Set down all of the records word for word.

SUPPLIED MATERIAL.
Start of Block

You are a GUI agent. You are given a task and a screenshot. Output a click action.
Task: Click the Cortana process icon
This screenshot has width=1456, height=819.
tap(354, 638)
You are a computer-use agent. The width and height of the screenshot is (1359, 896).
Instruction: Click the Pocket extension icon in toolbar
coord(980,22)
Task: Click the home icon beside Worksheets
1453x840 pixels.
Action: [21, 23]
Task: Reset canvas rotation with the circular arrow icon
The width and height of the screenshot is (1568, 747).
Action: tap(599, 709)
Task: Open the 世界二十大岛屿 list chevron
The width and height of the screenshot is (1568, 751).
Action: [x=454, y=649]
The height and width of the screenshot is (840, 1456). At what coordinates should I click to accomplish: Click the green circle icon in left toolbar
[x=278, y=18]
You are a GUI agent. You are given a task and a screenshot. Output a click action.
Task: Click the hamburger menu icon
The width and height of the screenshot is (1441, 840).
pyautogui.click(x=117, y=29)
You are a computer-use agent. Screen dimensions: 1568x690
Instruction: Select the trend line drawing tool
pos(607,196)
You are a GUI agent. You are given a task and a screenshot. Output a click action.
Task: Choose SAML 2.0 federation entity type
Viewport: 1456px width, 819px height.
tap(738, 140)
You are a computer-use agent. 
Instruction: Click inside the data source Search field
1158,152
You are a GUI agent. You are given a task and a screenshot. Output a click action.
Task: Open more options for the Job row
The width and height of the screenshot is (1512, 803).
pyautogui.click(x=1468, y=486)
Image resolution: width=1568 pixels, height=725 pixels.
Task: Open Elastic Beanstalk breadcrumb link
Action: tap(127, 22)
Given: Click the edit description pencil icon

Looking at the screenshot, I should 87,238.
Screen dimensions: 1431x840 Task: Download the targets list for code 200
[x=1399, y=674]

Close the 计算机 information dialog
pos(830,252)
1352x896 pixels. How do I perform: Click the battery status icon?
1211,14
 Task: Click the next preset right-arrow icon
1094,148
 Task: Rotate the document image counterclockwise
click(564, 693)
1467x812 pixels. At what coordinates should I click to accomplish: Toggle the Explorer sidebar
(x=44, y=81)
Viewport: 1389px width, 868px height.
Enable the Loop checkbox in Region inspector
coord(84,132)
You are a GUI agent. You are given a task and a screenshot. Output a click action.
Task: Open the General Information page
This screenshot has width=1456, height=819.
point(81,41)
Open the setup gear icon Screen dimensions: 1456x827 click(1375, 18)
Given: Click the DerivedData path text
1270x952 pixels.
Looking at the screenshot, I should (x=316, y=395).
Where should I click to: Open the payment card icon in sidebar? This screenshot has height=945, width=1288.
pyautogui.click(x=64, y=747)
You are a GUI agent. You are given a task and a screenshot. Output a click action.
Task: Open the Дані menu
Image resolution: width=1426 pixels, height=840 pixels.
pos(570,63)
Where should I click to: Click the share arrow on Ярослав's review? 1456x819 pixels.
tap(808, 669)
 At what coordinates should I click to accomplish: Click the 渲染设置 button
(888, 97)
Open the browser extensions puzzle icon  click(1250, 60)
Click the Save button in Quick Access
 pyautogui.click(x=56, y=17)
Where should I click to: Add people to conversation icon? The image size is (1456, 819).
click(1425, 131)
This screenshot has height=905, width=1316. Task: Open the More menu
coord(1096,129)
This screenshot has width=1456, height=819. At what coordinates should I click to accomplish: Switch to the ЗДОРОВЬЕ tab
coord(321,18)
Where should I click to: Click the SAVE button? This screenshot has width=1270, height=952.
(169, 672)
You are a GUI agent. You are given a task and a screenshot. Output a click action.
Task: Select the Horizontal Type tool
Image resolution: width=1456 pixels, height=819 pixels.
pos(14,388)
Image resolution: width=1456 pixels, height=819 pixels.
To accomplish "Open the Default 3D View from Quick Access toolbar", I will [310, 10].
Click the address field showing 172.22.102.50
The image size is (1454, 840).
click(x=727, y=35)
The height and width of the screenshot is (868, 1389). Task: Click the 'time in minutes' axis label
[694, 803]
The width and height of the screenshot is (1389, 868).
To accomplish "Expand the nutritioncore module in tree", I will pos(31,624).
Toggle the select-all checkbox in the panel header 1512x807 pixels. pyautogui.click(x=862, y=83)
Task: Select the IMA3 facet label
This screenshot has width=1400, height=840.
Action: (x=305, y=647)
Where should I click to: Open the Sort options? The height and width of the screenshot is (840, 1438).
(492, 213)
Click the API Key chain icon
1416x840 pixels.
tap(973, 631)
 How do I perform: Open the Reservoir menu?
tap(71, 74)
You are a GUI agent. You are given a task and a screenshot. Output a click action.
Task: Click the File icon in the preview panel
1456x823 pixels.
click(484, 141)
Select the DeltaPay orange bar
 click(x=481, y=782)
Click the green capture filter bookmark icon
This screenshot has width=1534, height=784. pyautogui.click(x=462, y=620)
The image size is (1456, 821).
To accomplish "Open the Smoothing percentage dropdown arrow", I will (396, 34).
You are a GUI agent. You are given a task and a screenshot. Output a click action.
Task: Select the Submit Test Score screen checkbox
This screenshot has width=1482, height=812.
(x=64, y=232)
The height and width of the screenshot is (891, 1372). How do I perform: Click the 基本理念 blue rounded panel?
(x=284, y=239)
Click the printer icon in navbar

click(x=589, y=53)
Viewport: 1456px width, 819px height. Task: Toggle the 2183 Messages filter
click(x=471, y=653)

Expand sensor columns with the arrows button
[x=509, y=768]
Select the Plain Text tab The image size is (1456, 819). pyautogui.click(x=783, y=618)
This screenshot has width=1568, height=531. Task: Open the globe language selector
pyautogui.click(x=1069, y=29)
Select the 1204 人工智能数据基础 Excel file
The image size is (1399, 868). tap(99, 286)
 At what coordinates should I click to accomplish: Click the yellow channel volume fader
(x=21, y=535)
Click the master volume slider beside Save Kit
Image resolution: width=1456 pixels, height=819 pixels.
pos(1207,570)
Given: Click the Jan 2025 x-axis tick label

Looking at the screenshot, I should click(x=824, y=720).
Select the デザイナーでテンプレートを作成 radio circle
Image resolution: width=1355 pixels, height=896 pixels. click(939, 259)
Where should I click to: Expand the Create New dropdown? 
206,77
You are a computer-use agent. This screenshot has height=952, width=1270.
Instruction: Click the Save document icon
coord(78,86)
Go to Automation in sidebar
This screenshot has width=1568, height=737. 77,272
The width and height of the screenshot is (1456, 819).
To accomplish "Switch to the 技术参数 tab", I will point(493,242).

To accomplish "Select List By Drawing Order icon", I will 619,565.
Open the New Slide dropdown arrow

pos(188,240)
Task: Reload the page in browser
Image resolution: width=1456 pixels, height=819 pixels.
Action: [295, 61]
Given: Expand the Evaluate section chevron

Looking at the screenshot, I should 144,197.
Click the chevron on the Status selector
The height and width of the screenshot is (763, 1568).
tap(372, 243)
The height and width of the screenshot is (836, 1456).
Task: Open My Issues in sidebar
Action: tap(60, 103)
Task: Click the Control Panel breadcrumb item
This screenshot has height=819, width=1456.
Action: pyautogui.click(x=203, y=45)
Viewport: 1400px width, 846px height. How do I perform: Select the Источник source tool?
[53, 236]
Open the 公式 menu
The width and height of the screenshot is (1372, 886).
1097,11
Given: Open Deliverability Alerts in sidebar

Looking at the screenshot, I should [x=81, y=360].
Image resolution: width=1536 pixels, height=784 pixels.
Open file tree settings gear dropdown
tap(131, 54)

End of Block

TASK RESULT.
You are a GUI agent. You are given a task and a screenshot. Output a click action.
Task: Click the Cortana process icon
This screenshot has width=1456, height=819.
tap(354, 638)
You are a computer-use agent. The width and height of the screenshot is (1359, 896).
Instruction: Click the Pocket extension icon in toolbar
coord(980,22)
Task: Click the home icon beside Worksheets
1453x840 pixels.
Action: [21, 23]
Task: Reset canvas rotation with the circular arrow icon
The width and height of the screenshot is (1568, 747).
Action: tap(599, 709)
Task: Open the 世界二十大岛屿 list chevron
The width and height of the screenshot is (1568, 751).
Action: [x=454, y=649]
The height and width of the screenshot is (840, 1456). At what coordinates should I click to accomplish: Click the green circle icon in left toolbar
[x=278, y=18]
You are a GUI agent. You are given a task and a screenshot. Output a click action.
Task: Click the hamburger menu icon
The width and height of the screenshot is (1441, 840).
pyautogui.click(x=117, y=29)
You are a computer-use agent. Screen dimensions: 1568x690
Instruction: Select the trend line drawing tool
pos(607,196)
You are a GUI agent. You are given a task and a screenshot. Output a click action.
Task: Choose SAML 2.0 federation entity type
Viewport: 1456px width, 819px height.
tap(738, 140)
You are a computer-use agent. 
Instruction: Click inside the data source Search field
1158,152
You are a GUI agent. You are given a task and a screenshot. Output a click action.
Task: Open more options for the Job row
The width and height of the screenshot is (1512, 803).
pyautogui.click(x=1468, y=486)
Image resolution: width=1568 pixels, height=725 pixels.
Task: Open Elastic Beanstalk breadcrumb link
Action: tap(127, 22)
Given: Click the edit description pencil icon

Looking at the screenshot, I should 87,238.
Screen dimensions: 1431x840 Task: Download the targets list for code 200
[x=1399, y=674]

Close the 计算机 information dialog
pos(830,252)
1352x896 pixels. How do I perform: Click the battery status icon?
1211,14
 Task: Click the next preset right-arrow icon
1094,148
 Task: Rotate the document image counterclockwise
click(564, 693)
1467x812 pixels. At what coordinates should I click to accomplish: Toggle the Explorer sidebar
(x=44, y=81)
Viewport: 1389px width, 868px height.
Enable the Loop checkbox in Region inspector
coord(84,132)
You are a GUI agent. You are given a task and a screenshot. Output a click action.
Task: Open the General Information page
This screenshot has width=1456, height=819.
point(81,41)
Open the setup gear icon Screen dimensions: 1456x827 click(1375, 18)
Given: Click the DerivedData path text
1270x952 pixels.
Looking at the screenshot, I should (x=316, y=395).
Where should I click to: Open the payment card icon in sidebar? This screenshot has height=945, width=1288.
pyautogui.click(x=64, y=747)
You are a GUI agent. You are given a task and a screenshot. Output a click action.
Task: Open the Дані menu
Image resolution: width=1426 pixels, height=840 pixels.
pos(570,63)
Where should I click to: Click the share arrow on Ярослав's review? 1456x819 pixels.
tap(808, 669)
 At what coordinates should I click to accomplish: Click the 渲染设置 button
(888, 97)
Open the browser extensions puzzle icon  click(1250, 60)
Click the Save button in Quick Access
 pyautogui.click(x=56, y=17)
Where should I click to: Add people to conversation icon? The image size is (1456, 819).
click(1425, 131)
This screenshot has height=905, width=1316. Task: Open the More menu
coord(1096,129)
This screenshot has width=1456, height=819. At what coordinates should I click to accomplish: Switch to the ЗДОРОВЬЕ tab
coord(321,18)
Where should I click to: Click the SAVE button? This screenshot has width=1270, height=952.
(169, 672)
You are a GUI agent. You are given a task and a screenshot. Output a click action.
Task: Select the Horizontal Type tool
Image resolution: width=1456 pixels, height=819 pixels.
pos(14,388)
Image resolution: width=1456 pixels, height=819 pixels.
To accomplish "Open the Default 3D View from Quick Access toolbar", I will [310, 10].
Click the address field showing 172.22.102.50
The image size is (1454, 840).
click(x=727, y=35)
The height and width of the screenshot is (868, 1389). Task: Click the 'time in minutes' axis label
[694, 803]
The width and height of the screenshot is (1389, 868).
To accomplish "Expand the nutritioncore module in tree", I will pos(31,624).
Toggle the select-all checkbox in the panel header 1512x807 pixels. pyautogui.click(x=862, y=83)
Task: Select the IMA3 facet label
This screenshot has width=1400, height=840.
Action: (x=305, y=647)
Where should I click to: Open the Sort options? The height and width of the screenshot is (840, 1438).
(492, 213)
Click the API Key chain icon
1416x840 pixels.
tap(973, 631)
 How do I perform: Open the Reservoir menu?
tap(71, 74)
You are a GUI agent. You are given a task and a screenshot. Output a click action.
Task: Click the File icon in the preview panel
1456x823 pixels.
click(484, 141)
Select the DeltaPay orange bar
 click(x=481, y=782)
Click the green capture filter bookmark icon
This screenshot has width=1534, height=784. pyautogui.click(x=462, y=620)
The image size is (1456, 821).
To accomplish "Open the Smoothing percentage dropdown arrow", I will (396, 34).
You are a GUI agent. You are given a task and a screenshot. Output a click action.
Task: Select the Submit Test Score screen checkbox
This screenshot has width=1482, height=812.
(x=64, y=232)
The height and width of the screenshot is (891, 1372). How do I perform: Click the 基本理念 blue rounded panel?
(x=284, y=239)
Click the printer icon in navbar

click(x=589, y=53)
Viewport: 1456px width, 819px height. Task: Toggle the 2183 Messages filter
click(x=471, y=653)

Expand sensor columns with the arrows button
[x=509, y=768]
Select the Plain Text tab The image size is (1456, 819). pyautogui.click(x=783, y=618)
This screenshot has width=1568, height=531. Task: Open the globe language selector
pyautogui.click(x=1069, y=29)
Select the 1204 人工智能数据基础 Excel file
The image size is (1399, 868). tap(99, 286)
 At what coordinates should I click to accomplish: Click the yellow channel volume fader
(x=21, y=535)
Click the master volume slider beside Save Kit
Image resolution: width=1456 pixels, height=819 pixels.
pos(1207,570)
Given: Click the Jan 2025 x-axis tick label

Looking at the screenshot, I should click(x=824, y=720).
Select the デザイナーでテンプレートを作成 radio circle
Image resolution: width=1355 pixels, height=896 pixels. click(939, 259)
Where should I click to: Expand the Create New dropdown? 
206,77
You are a computer-use agent. This screenshot has height=952, width=1270.
Instruction: Click the Save document icon
coord(78,86)
Go to Automation in sidebar
This screenshot has width=1568, height=737. 77,272
The width and height of the screenshot is (1456, 819).
To accomplish "Switch to the 技术参数 tab", I will point(493,242).

To accomplish "Select List By Drawing Order icon", I will 619,565.
Open the New Slide dropdown arrow

pos(188,240)
Task: Reload the page in browser
Image resolution: width=1456 pixels, height=819 pixels.
Action: [295, 61]
Given: Expand the Evaluate section chevron

Looking at the screenshot, I should 144,197.
Click the chevron on the Status selector
The height and width of the screenshot is (763, 1568).
tap(372, 243)
The height and width of the screenshot is (836, 1456).
Task: Open My Issues in sidebar
Action: tap(60, 103)
Task: Click the Control Panel breadcrumb item
This screenshot has height=819, width=1456.
Action: pyautogui.click(x=203, y=45)
Viewport: 1400px width, 846px height. How do I perform: Select the Источник source tool?
[53, 236]
Open the 公式 menu
The width and height of the screenshot is (1372, 886).
1097,11
Given: Open Deliverability Alerts in sidebar

Looking at the screenshot, I should [x=81, y=360].
Image resolution: width=1536 pixels, height=784 pixels.
Open file tree settings gear dropdown
tap(131, 54)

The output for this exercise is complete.